Bollette energia (foto Pixabay)
Bollette energia a rischio rincari: i consumatori alzano la voce
Una lettera al Ministro Pichetto Fratin contro l’ipotesi di scaricare sugli utenti i costi della rimodulazione delle concessioni elettriche. Le Associazioni chiedono equità e trasparenza.
Le principali Associazioni dei consumatori italiane – tra cui Altroconsumo, Codacons, Federconsumatori, Adiconsum, Cittadinanzattiva, Movimento Difesa del Cittadino e altre – hanno inviato una formale richiesta di intervento al Ministro dell’Ambiente e della Sicurezza Energetica, Gilberto Pichetto Fratin. Motivo della lettera: la crescente preoccupazione che i costi derivanti dalla rimodulazione delle concessioni per la distribuzione dell’energia elettrica possano essere scaricati direttamente sulle bollette dei cittadini.
L’allarme è scattato dopo alcune dichiarazioni del Presidente di Arera (Autorità di regolazione per energia, reti e ambiente), Stefano Besseghini, secondo cui la Legge di Bilancio 2025 renderebbe concreta questa ipotesi.
Il no delle Associazioni: “Famiglie e imprese già al limite”
Le Associazioni esprimono un netto rifiuto verso ogni tentativo di far ricadere questi nuovi oneri sulle famiglie e le imprese, già colpite duramente dall’aumento delle bollette negli ultimi anni. Sottolineano come i concessionari – cioè i soggetti economici che gestiscono la distribuzione dell’energia – siano gli unici beneficiari diretti delle concessioni e come abbiano già registrato aumenti significativi di entrate.
“Inaccettabile”, affermano all’unisono le sigle, che cittadini e piccole imprese debbano ora sobbarcarsi anche questi costi, peggiorando una situazione economica già critica.
Le richieste: sulle bollette energia più equità e rispetto delle regole
Le Associazioni chiedono al Governo tre azioni concrete:
- Revisione o annullamento della norma che permette la traslazione in bolletta degli oneri;
- Rispetto della regolazione vigente, che esclude tali costi dalla valorizzazione tariffaria;
- Riaffermazione del ruolo di Arera, come garante di equità ed efficienza nella definizione delle tariffe.

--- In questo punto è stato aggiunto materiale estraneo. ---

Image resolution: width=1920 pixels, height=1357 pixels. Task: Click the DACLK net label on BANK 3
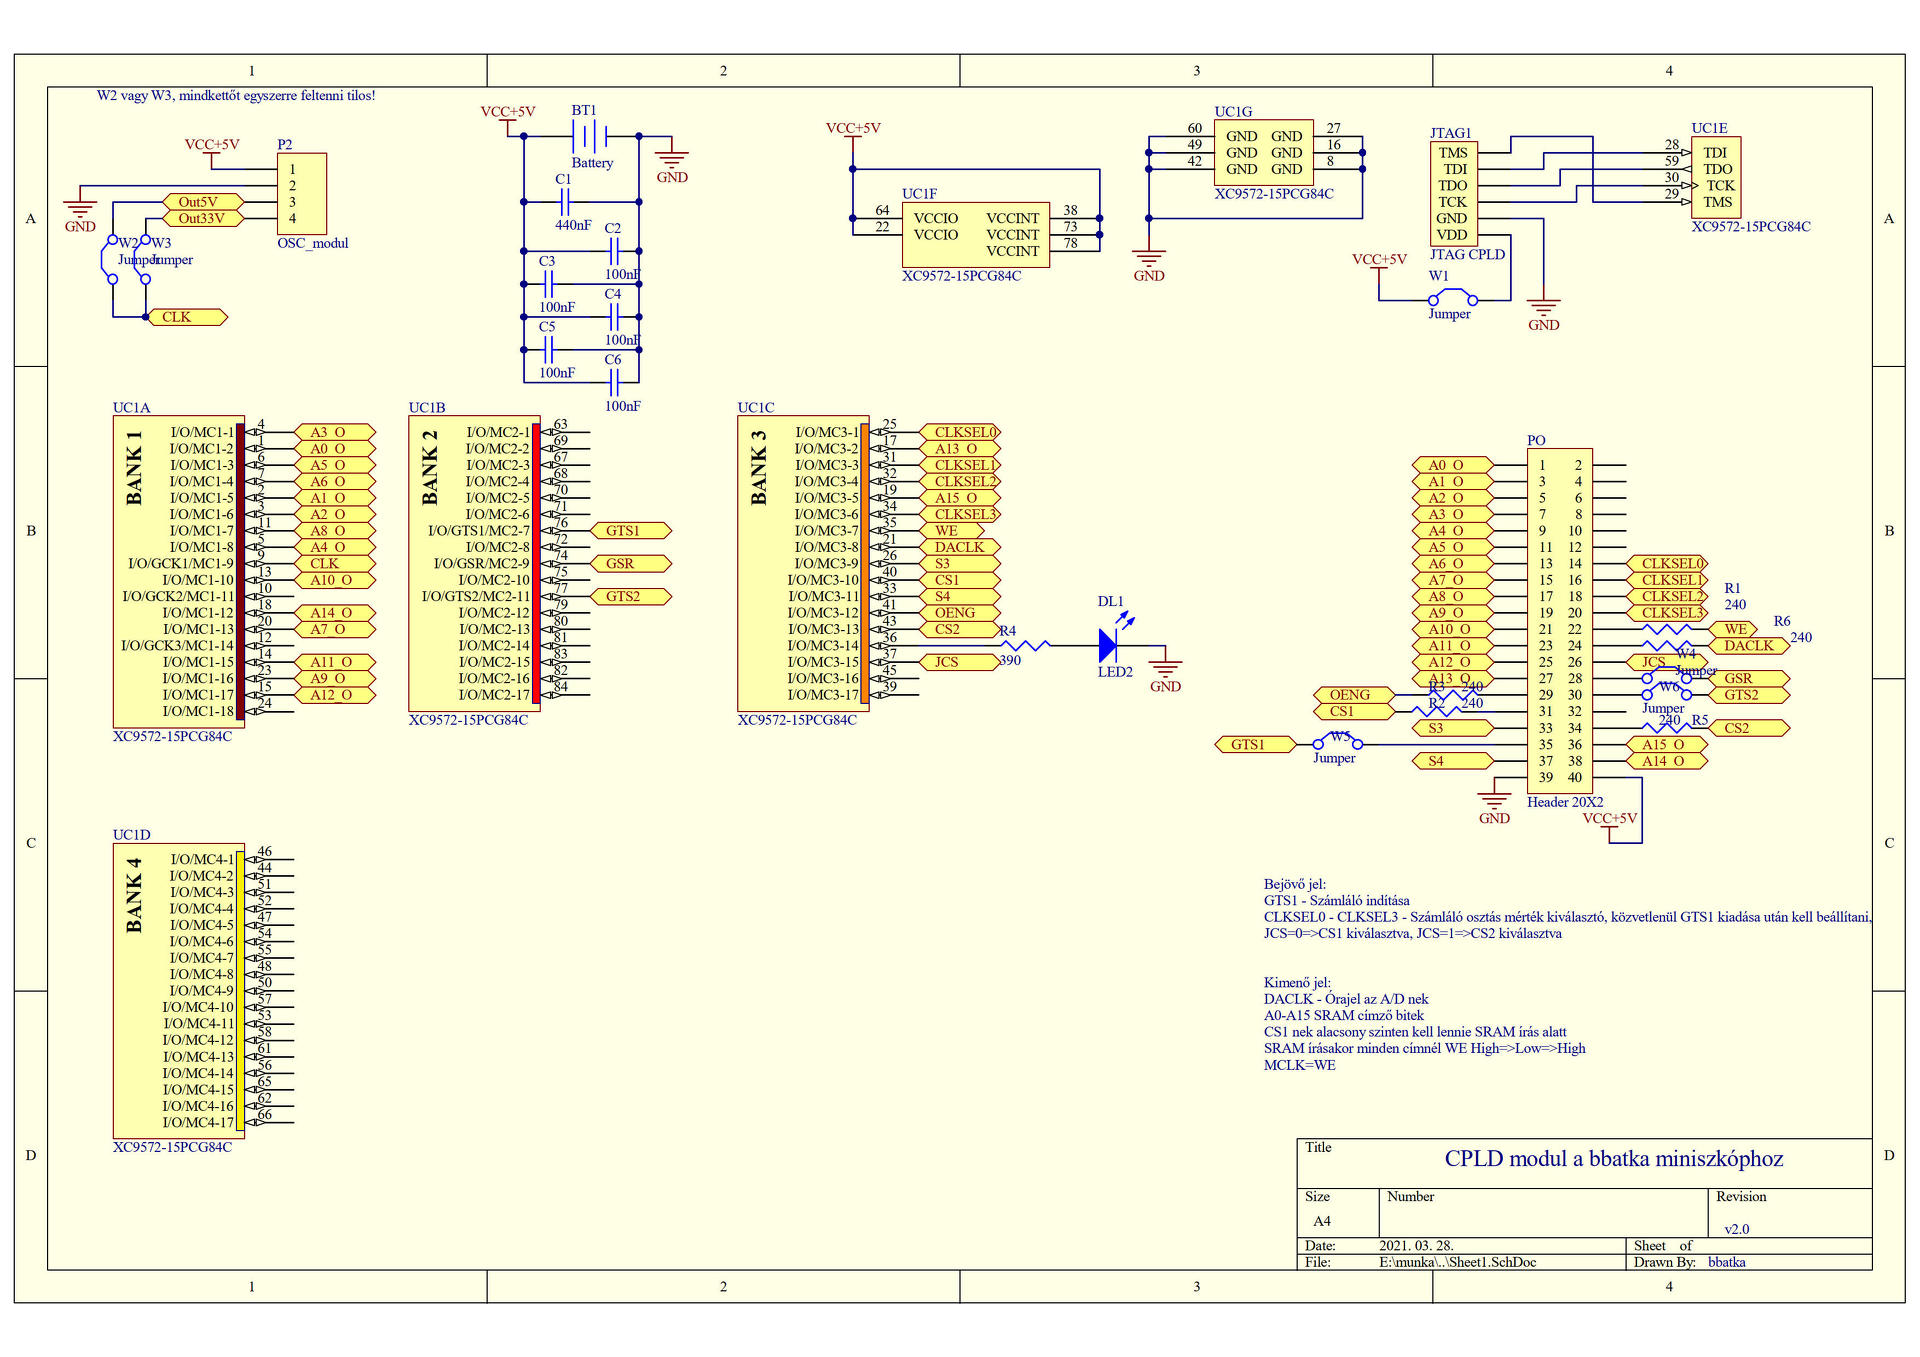[959, 547]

Nel contesto della transizione energetica, sottolineano, l’equità nella distribuzione dei costi è un principio fondamentale, da non sacrificare in nome di logiche contabili o finanziarie.
Le Associazioni concludono chiedendo un confronto urgente con il Ministero, per individuare soluzioni che tutelino l’interesse collettivo. In particolare, rilanciano la necessità di riformare in modo trasparente e semplificato gli oneri generali di sistema e di incentivare le Comunità Energetiche Rinnovabili (CER).
Un appello chiaro: la transizione energetica non può avvenire a spese dei cittadini.